Déglon : la personnalisation version My. D
Deglon propose de personnaliser son offre avec le concept my.D, qui permet au client de co-concevoir son propre couteau en utilisant un configurateur 3D. Il choisit lui-même les formes et matériaux des composants. Il peut en outre personnaliser la lame et le rendre unique (à travers la configuration et la personnalisation). Le produit est fabriqué à l’unité, de manière artisanale, à Thiers. Il est fabriqué “minute”, à la commande. La société se donne une dizaine de jours pour le fabriquer et l’expédier. Les bois sont issus d’exploitations certifiées, les aciers viennent de France et les produits sont 100 % made in France. La conception et le design de la série sont issus d’un travail de co-conception entre les salariés de l’usine. Les produits sont garantis à vie.
Entretien et personnalisation
Une autre mission est de conseiller sur l’entretien de ces produits. « Si vous vendez des couteaux, il faut un service d’affutage, souligne Christian Valat (Laguiole en Aubrac). Tous nos magasins en disposent, cela attire des clients. » Cette option se développe. La coutellerie Déglon propose pour sa part Affil-Service, un service de réaffûtage et de recrantage à ses revendeurs et aux utilisateurs finaux désireux de poursuivre le cycle de vie de leurs couteaux.
Alice Délice prend également des engagements vis-à-vis de son offre couteaux et propose une aide au choix, présente en boutique (dans les vitrines couteaux), pour les différents usages ainsi qu’une aide au choix sur le bon aiguiseur. L’enseigne mise sur l’entretien des couteaux, avec notamment le service affûtage qui est déployé fin septembre dans l’ensemble de ses magasins.
« La coutellerie est une famille de produits, ou les différences de qualité peuvent être très importantes, et de façon encore supérieure à ce que les consommateurs peuvent imaginer, fait valoir pour sa part Frédéric Moyon, directeur commercial France d’Arcos. Beaucoup d’acheteurs qui ont investi en boutiques spécialisées dans la coutellerie de qualité pendant ces deux dernières années déclarent avoir été agréablement surpris par un niveau de performances qu'ils découvrent. Ils ne veulent plus faire machine arrière et reviennent en magasin de ce fait en plus grand nombre que ce que nous pouvions espérer. Le couteau est un outil essentiel en cuisine, et quand on a goûté au plaisir d'une coupe premium, on ne supporte plus un couteau qui ne coupe pas correctement. D'où également le boom de l’affutage pour améliorer les anciens couteaux en stock dans le tiroir !

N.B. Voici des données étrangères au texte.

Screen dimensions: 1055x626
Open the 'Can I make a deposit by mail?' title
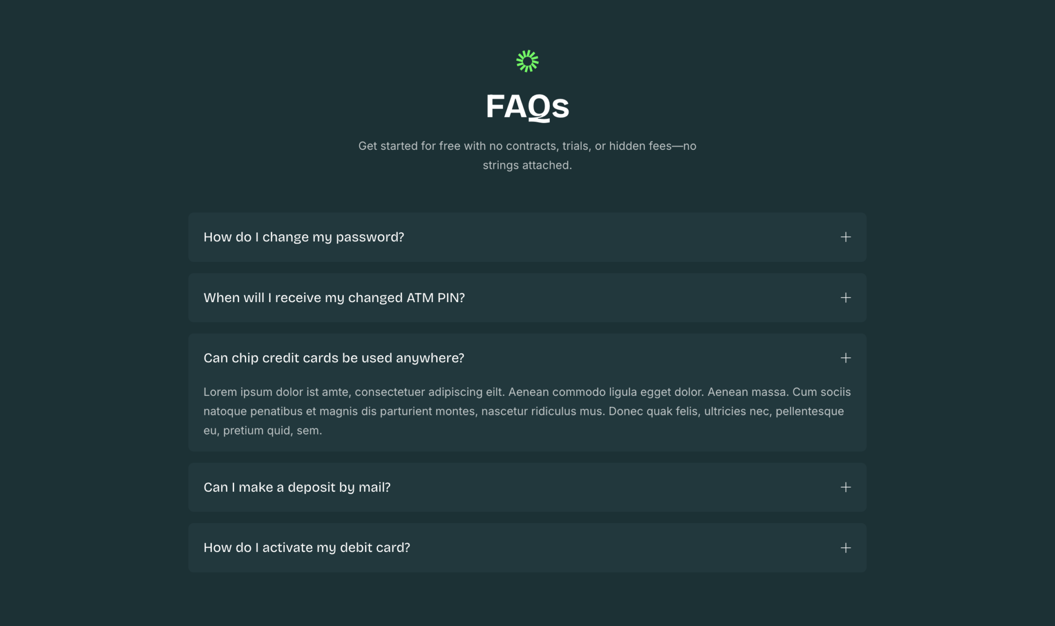pyautogui.click(x=297, y=487)
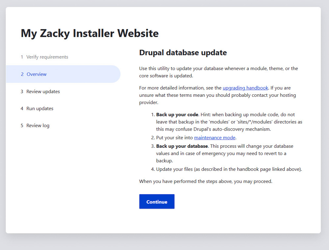This screenshot has width=329, height=250.
Task: Click the "Drupal database update" heading
Action: click(183, 53)
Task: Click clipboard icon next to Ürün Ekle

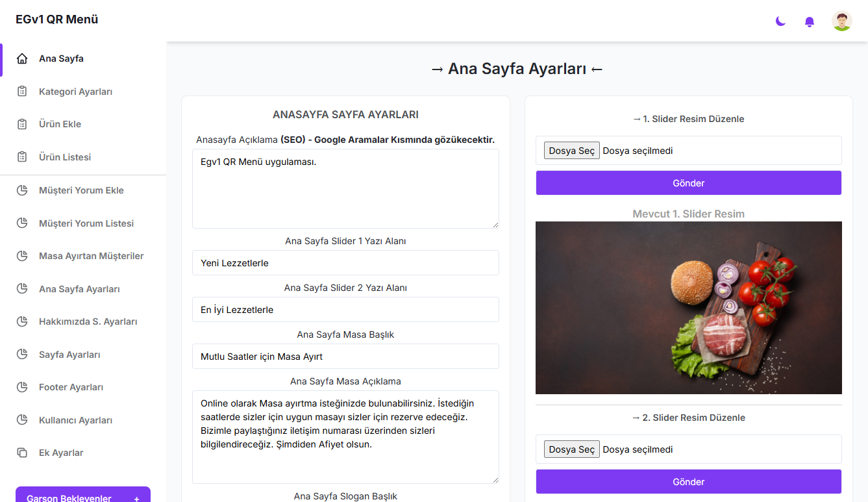Action: tap(22, 124)
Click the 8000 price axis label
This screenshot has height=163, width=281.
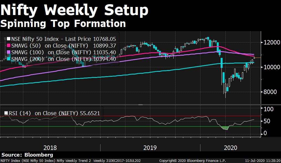(x=270, y=92)
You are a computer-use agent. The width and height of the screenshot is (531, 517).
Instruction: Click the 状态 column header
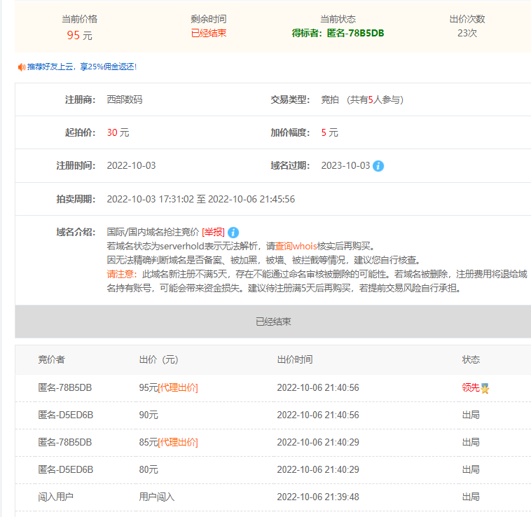pos(471,359)
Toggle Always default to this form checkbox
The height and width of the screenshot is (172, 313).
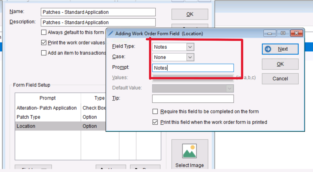pos(44,32)
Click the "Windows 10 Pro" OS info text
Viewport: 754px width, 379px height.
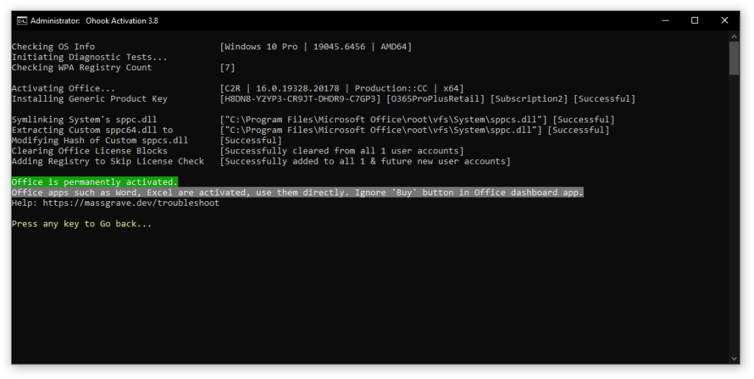(x=261, y=47)
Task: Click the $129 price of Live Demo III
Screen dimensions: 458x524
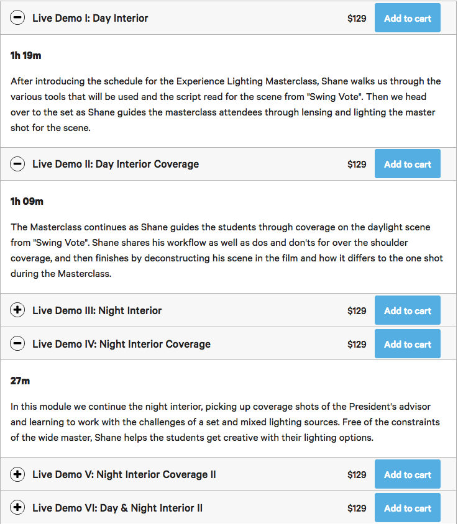Action: pyautogui.click(x=357, y=310)
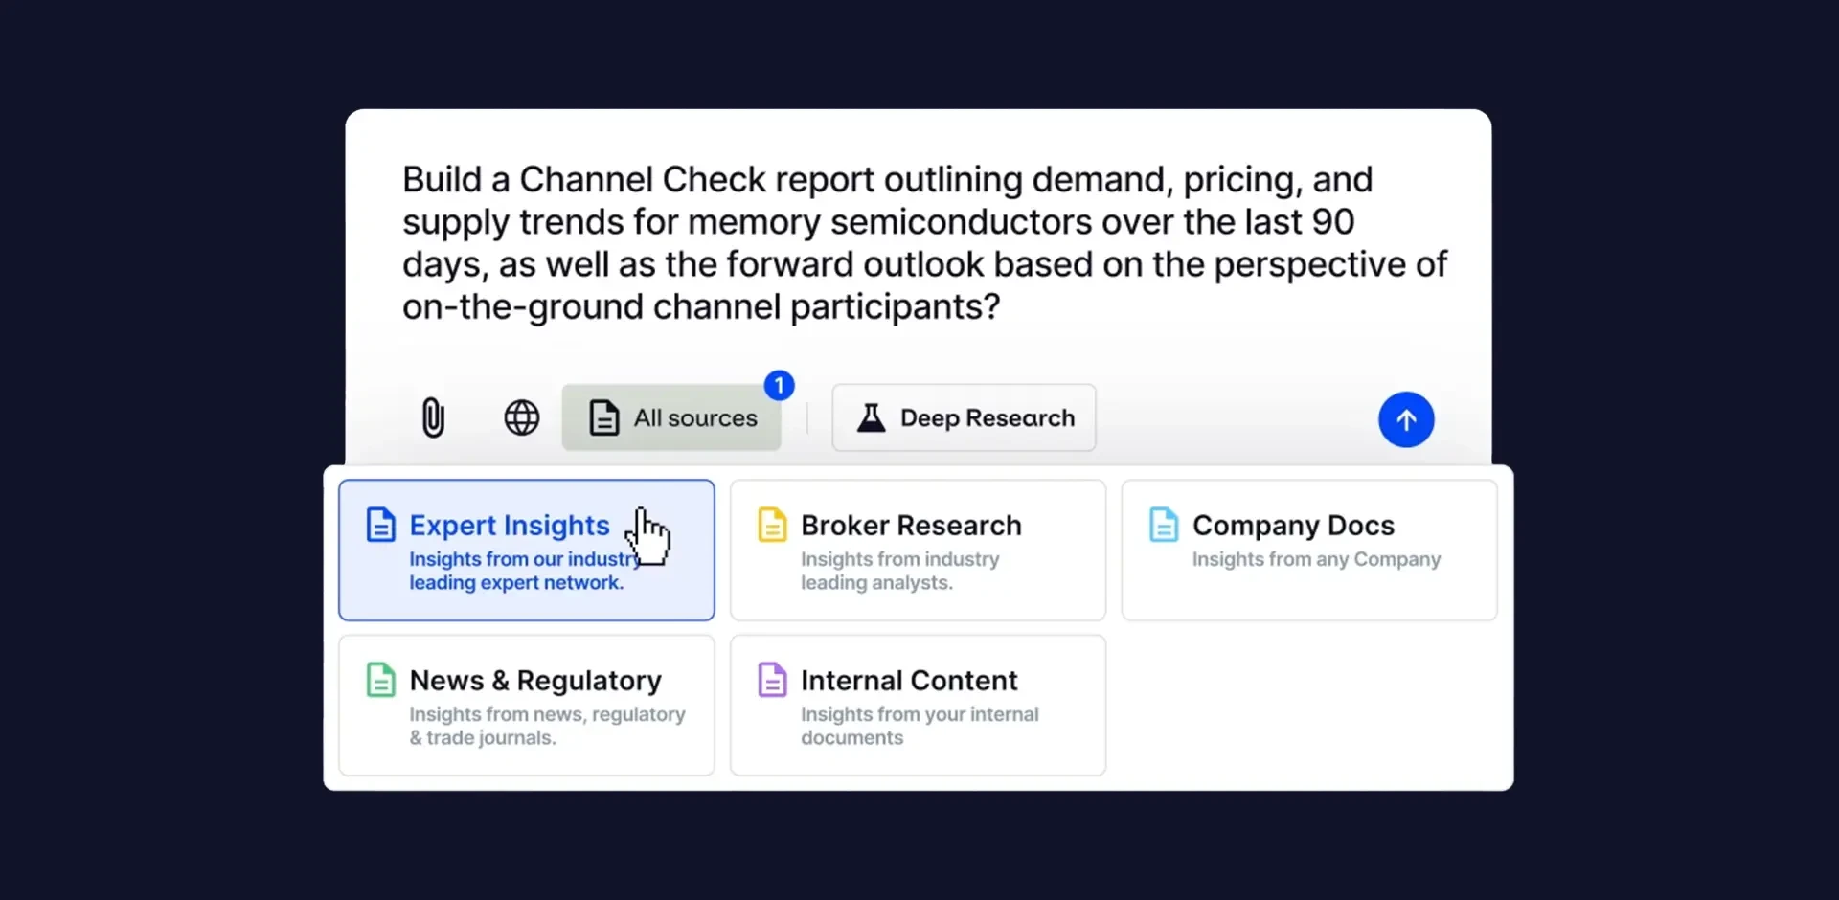Click the selected sources count badge
The width and height of the screenshot is (1839, 900).
pos(779,386)
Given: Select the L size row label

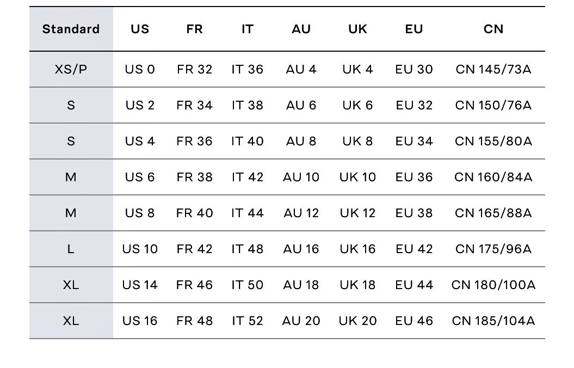Looking at the screenshot, I should 71,249.
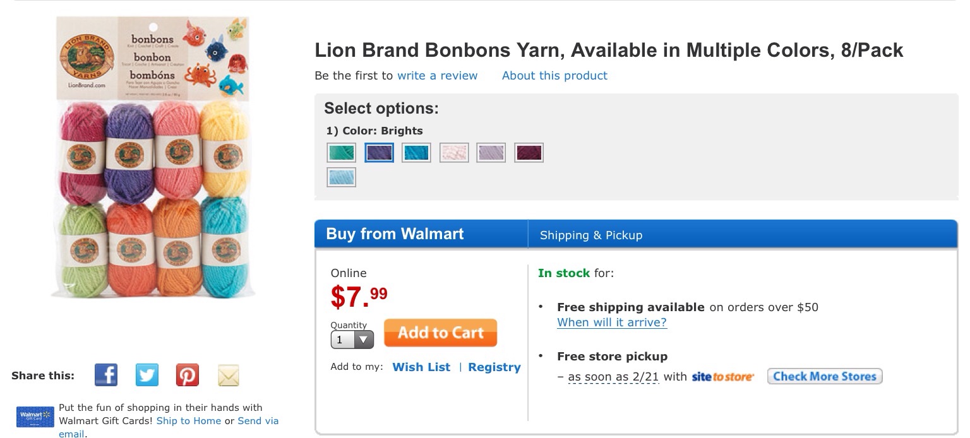The width and height of the screenshot is (970, 438).
Task: Select the turquoise blue color swatch
Action: pyautogui.click(x=416, y=153)
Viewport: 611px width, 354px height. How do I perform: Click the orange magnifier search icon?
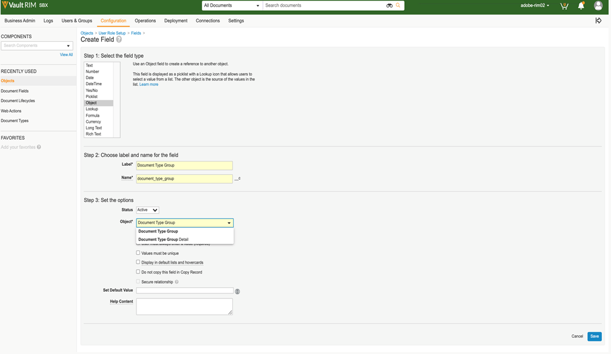coord(398,5)
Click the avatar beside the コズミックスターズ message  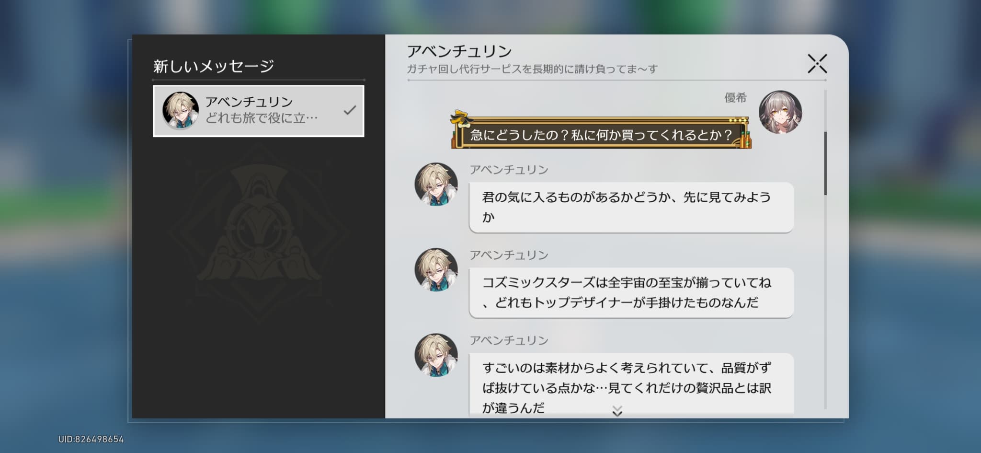pos(435,270)
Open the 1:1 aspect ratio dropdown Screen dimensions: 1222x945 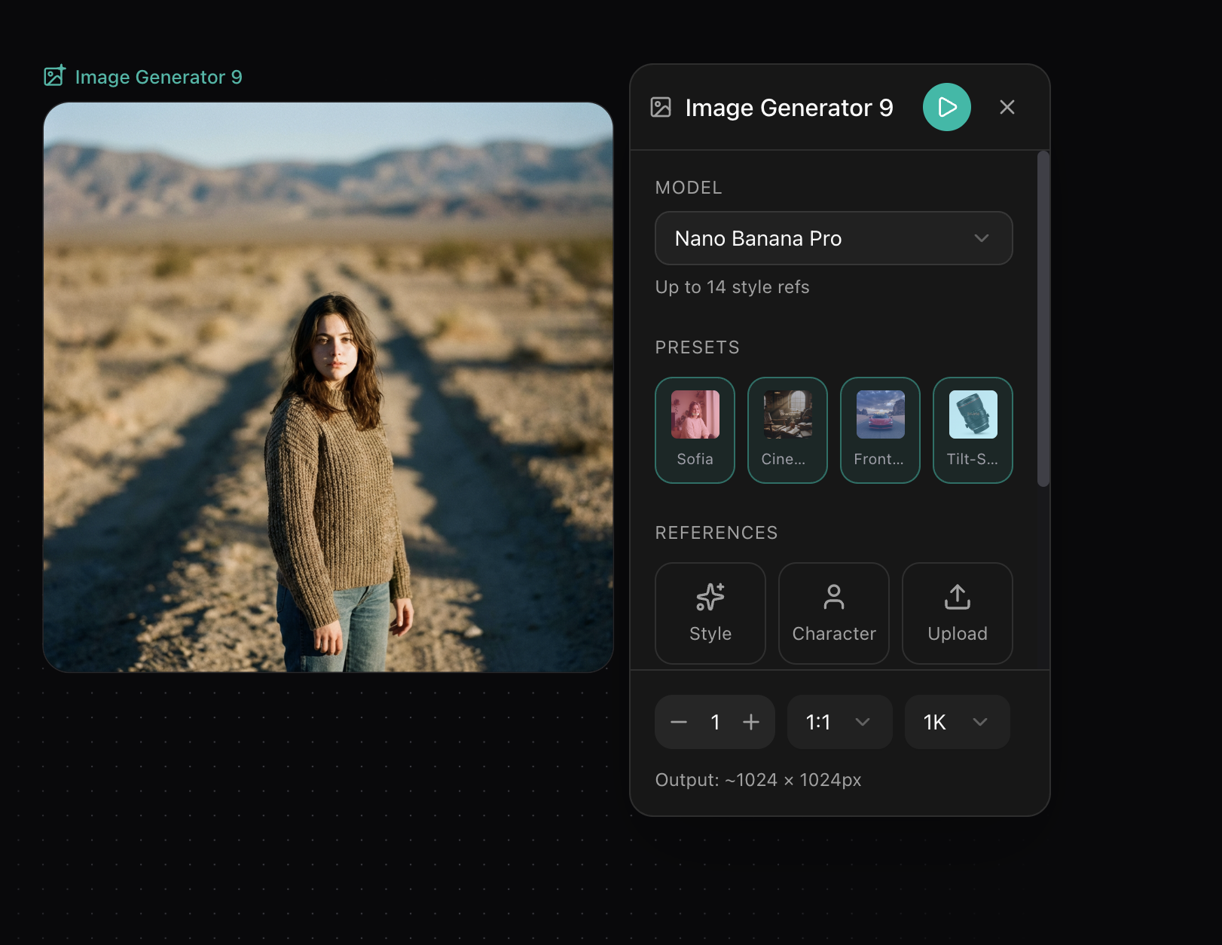(840, 722)
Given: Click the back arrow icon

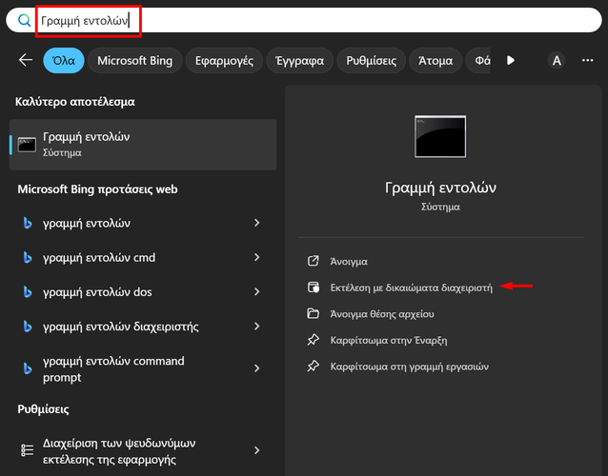Looking at the screenshot, I should [26, 60].
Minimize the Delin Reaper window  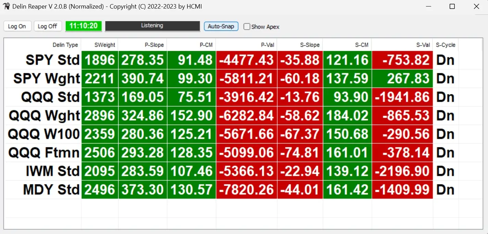(x=428, y=7)
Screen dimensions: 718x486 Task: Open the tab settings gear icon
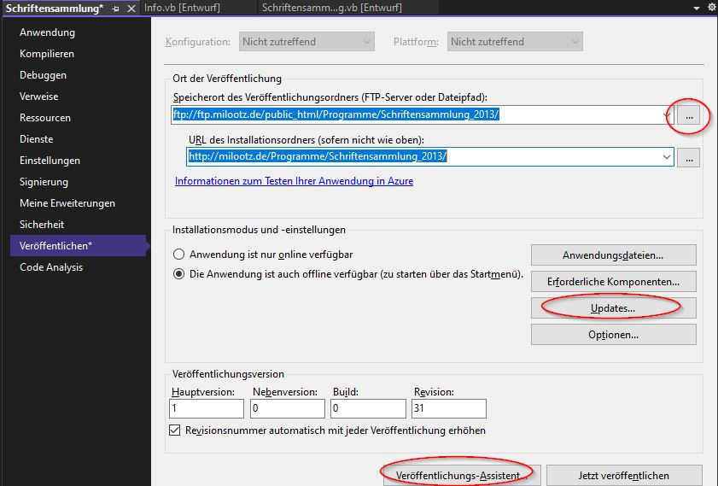coord(712,7)
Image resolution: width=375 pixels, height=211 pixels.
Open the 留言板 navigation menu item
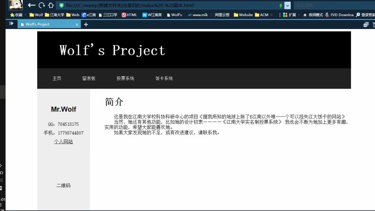coord(89,78)
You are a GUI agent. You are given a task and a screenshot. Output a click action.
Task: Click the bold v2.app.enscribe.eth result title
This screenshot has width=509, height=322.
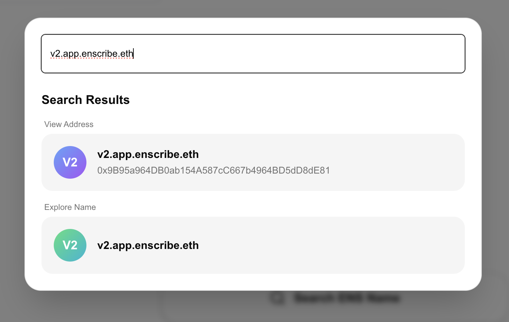click(x=148, y=154)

Arcos propose d’ailleurs à ses clients qui souhaitent mettre en place une prestation d’affûtage, une machine conçue uniquement pour cela. Elle permet d’obtenir un résultat de haute qualité sans formation spécifique. »
Repenser sa gamme et ses façons de faire
« Chez nous, la croissance est soutenue, mais nous restons vigilants sur la façon dont la situation va évoluer, commente Guillaume Pranal, qui rappelle que la création d’acier est très énergivore. Un paramètre qu’Emmanuel Dubs (Zwilling) intègre également à sa stratégie. Le challenge de sa société est de repenser ses façons de faire.
« L’objectif est de revoir les méthodes de production, en récupérant l’énergie de nos fours, mais aussi en travaillant les packagings, par exemple en utilisant de l’amidon de pomme de terre pour faire des boîtes. De même, nous n’utilisons que du bois certifié FSC pour nos blocs et nos planches. De plus, nous retraitons l’eau de nos usines », cite le dirigeant.
« Chez Laguiole en Aubrac, nous sommes au début d’un projet, confie Christian Valat. Nous avons une identité, il nous reste à créer une gamme. Notre fer de lance est de développer le couteau de cuisine en prenant en compte les éléments nouveaux, pose le dirigeant, qui souligne que le couteau de cuisine représente 15 % de son chiffre d’affaires.